*** Dataset excerpts ***
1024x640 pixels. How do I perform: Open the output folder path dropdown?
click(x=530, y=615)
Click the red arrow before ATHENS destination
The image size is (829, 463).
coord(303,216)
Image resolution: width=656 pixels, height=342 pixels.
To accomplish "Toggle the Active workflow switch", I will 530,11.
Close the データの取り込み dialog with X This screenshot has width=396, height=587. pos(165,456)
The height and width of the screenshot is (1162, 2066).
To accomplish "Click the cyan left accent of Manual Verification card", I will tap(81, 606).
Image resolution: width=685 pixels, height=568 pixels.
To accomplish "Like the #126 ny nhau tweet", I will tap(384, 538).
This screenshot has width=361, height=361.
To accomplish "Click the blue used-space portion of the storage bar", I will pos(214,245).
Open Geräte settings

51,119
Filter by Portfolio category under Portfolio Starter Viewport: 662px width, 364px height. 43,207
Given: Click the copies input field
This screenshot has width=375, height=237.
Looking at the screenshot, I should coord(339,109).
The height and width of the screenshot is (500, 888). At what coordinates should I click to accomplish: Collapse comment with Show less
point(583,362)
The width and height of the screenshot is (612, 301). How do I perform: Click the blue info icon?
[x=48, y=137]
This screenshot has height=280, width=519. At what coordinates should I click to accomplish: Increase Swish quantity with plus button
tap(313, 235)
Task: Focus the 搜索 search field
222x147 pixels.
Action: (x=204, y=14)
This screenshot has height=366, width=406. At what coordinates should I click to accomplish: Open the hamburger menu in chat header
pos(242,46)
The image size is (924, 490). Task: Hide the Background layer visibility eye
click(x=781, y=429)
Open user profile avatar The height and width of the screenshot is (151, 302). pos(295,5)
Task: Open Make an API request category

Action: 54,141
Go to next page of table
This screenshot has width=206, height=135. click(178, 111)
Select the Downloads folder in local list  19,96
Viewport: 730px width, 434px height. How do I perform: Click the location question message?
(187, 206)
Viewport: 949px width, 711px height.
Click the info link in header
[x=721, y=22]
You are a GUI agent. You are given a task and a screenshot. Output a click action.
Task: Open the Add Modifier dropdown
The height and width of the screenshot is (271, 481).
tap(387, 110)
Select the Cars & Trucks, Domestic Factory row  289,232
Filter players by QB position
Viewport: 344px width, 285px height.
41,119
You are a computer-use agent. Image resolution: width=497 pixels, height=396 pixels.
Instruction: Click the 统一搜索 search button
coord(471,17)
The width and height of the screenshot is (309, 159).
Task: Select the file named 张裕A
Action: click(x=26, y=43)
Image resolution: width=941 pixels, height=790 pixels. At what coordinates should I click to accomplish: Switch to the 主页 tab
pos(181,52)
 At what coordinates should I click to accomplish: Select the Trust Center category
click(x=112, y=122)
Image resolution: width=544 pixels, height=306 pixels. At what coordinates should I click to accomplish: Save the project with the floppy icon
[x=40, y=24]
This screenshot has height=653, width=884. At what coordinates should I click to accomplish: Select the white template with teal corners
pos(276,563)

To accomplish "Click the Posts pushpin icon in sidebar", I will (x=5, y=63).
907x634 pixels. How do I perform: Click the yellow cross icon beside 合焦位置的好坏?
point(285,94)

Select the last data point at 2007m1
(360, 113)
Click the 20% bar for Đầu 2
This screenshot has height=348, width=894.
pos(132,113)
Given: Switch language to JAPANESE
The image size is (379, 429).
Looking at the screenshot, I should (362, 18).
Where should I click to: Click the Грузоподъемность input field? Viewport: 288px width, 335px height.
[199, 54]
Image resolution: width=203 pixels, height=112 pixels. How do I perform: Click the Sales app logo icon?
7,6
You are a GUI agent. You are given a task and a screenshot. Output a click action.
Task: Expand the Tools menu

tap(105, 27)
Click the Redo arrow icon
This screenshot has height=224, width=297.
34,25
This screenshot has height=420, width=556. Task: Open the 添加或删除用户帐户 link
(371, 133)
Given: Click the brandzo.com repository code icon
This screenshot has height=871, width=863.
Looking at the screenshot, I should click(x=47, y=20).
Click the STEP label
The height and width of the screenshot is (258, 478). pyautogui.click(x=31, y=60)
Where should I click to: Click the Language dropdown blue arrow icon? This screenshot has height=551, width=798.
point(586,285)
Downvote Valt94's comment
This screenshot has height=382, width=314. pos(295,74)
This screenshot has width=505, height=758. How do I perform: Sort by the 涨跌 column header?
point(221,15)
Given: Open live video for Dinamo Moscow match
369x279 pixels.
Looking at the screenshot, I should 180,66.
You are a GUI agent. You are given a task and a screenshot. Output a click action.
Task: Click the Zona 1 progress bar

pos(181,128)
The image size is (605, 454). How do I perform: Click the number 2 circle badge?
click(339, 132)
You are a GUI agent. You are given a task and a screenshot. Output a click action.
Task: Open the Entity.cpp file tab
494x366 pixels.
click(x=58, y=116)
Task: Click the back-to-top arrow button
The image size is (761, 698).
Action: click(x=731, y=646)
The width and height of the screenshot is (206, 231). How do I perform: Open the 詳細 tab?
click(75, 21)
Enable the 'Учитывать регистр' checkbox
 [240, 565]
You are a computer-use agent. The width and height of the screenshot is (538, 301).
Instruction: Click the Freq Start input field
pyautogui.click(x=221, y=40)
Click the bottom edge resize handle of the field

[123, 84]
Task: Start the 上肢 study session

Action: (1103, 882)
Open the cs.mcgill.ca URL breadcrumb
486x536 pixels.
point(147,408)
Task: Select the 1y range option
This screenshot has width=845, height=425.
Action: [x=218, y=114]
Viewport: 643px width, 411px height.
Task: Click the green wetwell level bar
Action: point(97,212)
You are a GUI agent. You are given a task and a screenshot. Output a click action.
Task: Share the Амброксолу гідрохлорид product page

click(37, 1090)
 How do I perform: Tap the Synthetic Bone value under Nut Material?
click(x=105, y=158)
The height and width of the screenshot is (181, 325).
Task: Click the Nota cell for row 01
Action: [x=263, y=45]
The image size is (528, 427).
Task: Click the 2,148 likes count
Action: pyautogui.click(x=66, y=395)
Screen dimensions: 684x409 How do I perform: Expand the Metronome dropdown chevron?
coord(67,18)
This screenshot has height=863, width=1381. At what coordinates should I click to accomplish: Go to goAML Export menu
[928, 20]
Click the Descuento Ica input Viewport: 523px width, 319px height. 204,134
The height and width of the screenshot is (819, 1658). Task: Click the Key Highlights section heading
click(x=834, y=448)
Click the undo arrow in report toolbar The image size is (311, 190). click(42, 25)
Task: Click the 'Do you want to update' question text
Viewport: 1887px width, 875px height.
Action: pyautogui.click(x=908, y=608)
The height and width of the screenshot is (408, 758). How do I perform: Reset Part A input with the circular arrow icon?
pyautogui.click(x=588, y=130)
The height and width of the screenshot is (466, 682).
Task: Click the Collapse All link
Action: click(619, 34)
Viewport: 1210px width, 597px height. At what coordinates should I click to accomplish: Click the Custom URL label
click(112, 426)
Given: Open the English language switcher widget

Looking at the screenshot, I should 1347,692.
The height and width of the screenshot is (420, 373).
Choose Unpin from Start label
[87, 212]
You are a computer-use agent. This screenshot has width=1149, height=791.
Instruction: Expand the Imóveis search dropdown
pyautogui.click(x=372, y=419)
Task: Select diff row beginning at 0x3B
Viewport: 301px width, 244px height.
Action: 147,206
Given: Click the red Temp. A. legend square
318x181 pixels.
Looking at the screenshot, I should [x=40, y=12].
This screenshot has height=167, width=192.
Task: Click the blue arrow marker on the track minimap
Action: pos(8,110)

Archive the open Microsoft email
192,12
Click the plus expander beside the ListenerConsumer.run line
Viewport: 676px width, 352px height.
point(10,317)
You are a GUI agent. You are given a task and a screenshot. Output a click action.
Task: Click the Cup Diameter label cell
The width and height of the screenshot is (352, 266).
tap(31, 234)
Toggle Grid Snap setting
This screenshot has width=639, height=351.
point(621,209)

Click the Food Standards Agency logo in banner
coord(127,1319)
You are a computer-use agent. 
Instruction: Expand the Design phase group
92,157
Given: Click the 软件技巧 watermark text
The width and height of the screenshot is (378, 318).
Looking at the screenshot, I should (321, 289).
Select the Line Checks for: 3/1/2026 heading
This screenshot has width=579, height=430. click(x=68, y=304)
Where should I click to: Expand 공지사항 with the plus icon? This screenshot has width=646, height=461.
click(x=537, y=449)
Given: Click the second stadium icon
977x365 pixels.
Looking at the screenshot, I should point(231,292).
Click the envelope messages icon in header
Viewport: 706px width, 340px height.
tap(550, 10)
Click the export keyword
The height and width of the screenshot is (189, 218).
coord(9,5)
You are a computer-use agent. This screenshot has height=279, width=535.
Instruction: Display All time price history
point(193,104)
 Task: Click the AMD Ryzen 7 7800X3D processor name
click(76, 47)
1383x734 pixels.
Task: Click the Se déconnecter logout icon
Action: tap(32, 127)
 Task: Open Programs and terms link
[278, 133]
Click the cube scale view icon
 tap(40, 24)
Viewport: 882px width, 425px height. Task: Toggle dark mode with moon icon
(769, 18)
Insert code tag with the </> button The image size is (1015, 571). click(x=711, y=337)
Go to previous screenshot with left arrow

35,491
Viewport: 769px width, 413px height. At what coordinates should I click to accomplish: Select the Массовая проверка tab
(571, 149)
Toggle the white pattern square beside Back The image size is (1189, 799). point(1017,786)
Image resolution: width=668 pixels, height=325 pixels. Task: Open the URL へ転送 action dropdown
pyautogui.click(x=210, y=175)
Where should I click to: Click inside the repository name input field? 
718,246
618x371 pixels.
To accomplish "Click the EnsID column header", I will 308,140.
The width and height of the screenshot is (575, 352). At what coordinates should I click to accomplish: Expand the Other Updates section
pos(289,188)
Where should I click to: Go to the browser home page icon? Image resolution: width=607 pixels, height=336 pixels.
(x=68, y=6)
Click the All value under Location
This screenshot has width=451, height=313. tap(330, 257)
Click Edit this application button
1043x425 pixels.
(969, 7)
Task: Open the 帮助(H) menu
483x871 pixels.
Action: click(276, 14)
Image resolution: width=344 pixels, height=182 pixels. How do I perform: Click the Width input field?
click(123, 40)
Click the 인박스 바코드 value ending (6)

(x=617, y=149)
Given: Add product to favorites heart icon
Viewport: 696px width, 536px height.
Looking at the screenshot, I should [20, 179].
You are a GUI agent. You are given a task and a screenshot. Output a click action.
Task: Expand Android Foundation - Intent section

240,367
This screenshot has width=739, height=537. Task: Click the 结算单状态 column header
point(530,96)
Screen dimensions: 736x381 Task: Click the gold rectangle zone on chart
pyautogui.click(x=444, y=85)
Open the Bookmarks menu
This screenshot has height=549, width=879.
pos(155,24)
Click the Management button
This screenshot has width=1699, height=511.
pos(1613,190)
*** End of Dataset excerpts ***
- What you are asked to do
Keep only the lines from the one containing "This screenshot has width=739, height=537." to the end of the entries, and repeat them exactly.

- Result of the exercise
This screenshot has width=739, height=537. Task: Click the 结算单状态 column header
point(530,96)
Screen dimensions: 736x381 Task: Click the gold rectangle zone on chart
pyautogui.click(x=444, y=85)
Open the Bookmarks menu
This screenshot has height=549, width=879.
pos(155,24)
Click the Management button
This screenshot has width=1699, height=511.
pos(1613,190)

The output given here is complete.